---------- Information shown

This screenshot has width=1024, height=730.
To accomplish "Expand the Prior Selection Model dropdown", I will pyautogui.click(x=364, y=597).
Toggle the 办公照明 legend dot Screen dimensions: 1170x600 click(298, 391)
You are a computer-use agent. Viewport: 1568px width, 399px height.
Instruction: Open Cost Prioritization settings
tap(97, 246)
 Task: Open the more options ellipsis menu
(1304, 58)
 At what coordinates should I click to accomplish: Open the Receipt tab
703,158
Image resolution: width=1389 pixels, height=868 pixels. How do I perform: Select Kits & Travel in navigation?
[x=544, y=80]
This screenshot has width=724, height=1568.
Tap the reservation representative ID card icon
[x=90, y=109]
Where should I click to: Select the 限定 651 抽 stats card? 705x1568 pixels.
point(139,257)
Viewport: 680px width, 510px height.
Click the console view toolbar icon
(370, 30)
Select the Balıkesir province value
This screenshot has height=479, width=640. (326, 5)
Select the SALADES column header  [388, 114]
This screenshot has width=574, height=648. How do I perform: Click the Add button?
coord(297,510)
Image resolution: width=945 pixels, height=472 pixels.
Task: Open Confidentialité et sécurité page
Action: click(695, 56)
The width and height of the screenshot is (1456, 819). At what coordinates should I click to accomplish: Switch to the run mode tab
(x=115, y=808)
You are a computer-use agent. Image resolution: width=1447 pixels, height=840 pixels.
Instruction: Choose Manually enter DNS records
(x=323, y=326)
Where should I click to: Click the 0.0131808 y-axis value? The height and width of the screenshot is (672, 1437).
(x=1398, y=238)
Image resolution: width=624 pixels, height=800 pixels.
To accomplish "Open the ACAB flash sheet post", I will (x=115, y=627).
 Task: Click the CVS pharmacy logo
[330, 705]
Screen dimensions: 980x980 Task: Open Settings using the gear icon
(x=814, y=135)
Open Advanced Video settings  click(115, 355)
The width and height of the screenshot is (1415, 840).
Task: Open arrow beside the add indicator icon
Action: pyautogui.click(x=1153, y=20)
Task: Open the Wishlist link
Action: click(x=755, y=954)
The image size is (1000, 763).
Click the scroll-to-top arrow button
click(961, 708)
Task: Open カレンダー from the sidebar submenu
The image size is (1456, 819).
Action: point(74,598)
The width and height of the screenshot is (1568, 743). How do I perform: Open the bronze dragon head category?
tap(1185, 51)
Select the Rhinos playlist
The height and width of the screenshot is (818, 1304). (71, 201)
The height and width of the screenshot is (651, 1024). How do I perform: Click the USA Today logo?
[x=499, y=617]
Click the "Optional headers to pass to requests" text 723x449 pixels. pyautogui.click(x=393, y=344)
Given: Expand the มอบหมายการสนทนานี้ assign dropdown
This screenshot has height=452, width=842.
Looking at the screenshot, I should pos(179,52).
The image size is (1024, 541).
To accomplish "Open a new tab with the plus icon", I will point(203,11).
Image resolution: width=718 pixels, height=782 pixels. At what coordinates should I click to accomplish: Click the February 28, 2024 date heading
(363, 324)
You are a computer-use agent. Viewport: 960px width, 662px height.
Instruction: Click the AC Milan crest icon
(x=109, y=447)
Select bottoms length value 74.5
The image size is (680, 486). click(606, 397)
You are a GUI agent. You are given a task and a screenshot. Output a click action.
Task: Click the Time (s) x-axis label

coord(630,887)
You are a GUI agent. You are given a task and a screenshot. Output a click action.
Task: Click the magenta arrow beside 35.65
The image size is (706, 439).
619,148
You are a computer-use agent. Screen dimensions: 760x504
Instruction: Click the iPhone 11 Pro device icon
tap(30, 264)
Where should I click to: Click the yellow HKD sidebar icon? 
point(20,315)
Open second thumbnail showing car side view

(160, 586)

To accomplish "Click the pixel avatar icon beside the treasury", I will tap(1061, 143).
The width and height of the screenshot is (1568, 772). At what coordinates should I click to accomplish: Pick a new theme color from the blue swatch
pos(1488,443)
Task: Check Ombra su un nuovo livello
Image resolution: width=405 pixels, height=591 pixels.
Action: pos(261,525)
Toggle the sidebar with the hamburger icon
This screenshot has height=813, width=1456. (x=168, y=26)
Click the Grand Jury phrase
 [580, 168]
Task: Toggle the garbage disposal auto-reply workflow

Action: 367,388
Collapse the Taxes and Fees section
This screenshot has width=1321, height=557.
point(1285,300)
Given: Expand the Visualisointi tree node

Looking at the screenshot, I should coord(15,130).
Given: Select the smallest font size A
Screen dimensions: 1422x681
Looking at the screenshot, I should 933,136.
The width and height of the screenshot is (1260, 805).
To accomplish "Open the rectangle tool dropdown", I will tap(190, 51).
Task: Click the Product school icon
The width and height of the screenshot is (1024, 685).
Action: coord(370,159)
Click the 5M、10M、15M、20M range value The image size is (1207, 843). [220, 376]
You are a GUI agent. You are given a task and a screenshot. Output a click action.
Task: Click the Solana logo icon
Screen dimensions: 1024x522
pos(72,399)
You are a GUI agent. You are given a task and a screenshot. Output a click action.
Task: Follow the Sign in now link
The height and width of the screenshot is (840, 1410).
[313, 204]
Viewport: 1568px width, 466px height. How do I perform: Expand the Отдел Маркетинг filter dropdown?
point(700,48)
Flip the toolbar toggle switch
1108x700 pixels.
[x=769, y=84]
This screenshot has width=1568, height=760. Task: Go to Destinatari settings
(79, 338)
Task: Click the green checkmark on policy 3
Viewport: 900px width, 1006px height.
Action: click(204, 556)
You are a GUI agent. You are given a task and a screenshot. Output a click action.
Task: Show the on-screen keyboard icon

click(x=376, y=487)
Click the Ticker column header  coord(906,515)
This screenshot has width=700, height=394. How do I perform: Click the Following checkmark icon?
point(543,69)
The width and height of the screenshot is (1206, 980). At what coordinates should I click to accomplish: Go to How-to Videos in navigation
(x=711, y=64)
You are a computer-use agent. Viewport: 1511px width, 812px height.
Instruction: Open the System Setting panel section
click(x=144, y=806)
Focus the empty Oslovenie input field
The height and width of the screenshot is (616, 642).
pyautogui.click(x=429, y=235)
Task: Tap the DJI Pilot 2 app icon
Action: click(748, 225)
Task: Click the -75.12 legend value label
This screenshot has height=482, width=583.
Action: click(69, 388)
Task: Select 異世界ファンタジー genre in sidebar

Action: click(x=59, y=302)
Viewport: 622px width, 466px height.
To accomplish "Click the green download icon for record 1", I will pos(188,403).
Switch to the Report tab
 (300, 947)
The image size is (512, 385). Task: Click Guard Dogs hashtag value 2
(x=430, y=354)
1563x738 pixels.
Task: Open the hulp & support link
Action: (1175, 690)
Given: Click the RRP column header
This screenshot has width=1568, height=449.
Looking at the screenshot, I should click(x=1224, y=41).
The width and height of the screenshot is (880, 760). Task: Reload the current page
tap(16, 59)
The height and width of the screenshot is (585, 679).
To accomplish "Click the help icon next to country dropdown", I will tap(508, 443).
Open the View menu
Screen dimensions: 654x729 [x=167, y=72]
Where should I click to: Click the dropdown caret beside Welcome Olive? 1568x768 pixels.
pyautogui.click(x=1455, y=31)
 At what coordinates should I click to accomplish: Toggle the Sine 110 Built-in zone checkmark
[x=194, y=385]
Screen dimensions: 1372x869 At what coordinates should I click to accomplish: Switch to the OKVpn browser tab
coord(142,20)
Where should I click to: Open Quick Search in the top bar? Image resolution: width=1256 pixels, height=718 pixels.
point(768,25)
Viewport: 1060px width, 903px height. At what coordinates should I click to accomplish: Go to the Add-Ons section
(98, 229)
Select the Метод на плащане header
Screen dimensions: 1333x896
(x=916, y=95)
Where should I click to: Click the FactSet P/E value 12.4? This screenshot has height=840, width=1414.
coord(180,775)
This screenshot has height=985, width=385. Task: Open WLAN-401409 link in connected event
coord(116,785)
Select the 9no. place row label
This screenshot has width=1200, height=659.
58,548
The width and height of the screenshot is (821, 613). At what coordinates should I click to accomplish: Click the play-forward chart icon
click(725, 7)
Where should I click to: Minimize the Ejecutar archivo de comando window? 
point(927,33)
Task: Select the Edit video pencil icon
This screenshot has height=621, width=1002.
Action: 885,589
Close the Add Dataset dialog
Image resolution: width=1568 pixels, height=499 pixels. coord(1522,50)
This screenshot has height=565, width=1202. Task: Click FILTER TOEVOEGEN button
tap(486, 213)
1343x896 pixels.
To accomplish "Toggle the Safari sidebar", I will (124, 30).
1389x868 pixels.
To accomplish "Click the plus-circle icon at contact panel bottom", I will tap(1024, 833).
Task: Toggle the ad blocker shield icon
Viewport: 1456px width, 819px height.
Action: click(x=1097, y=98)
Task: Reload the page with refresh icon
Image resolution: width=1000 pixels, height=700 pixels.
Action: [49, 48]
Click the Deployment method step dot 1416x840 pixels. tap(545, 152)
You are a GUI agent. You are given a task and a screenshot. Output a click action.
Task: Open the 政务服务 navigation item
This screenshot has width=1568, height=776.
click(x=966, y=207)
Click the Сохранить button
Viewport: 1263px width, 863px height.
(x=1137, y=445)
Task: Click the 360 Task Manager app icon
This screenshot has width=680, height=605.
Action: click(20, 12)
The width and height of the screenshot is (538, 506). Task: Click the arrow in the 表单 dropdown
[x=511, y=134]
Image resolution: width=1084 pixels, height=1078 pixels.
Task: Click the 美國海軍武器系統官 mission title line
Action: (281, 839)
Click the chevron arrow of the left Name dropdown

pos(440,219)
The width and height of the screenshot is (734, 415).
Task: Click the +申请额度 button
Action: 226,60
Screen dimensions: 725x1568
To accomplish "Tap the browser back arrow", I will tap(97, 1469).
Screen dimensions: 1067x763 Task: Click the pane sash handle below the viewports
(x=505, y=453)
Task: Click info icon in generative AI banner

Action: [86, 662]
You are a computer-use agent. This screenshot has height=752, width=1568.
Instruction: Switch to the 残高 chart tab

--------------------

● To be done:
Can you write out the rows again, starting at the line that contains "Viewport: 1060px width, 903px" and ending at the line that contains "click(725, 7)", swapping "Add-Ons" for "Extensions" and leaving everything else unchanged?

● Solution:
Viewport: 1060px width, 903px height. At what coordinates should I click to accomplish: Go to the Extensions section
(98, 229)
Select the Метод на плащане header
Screen dimensions: 1333x896
(x=916, y=95)
Where should I click to: Click the FactSet P/E value 12.4? This screenshot has height=840, width=1414.
coord(180,775)
This screenshot has height=985, width=385. Task: Open WLAN-401409 link in connected event
coord(116,785)
Select the 9no. place row label
This screenshot has width=1200, height=659.
58,548
The width and height of the screenshot is (821, 613). At what coordinates should I click to accomplish: Click the play-forward chart icon
click(725, 7)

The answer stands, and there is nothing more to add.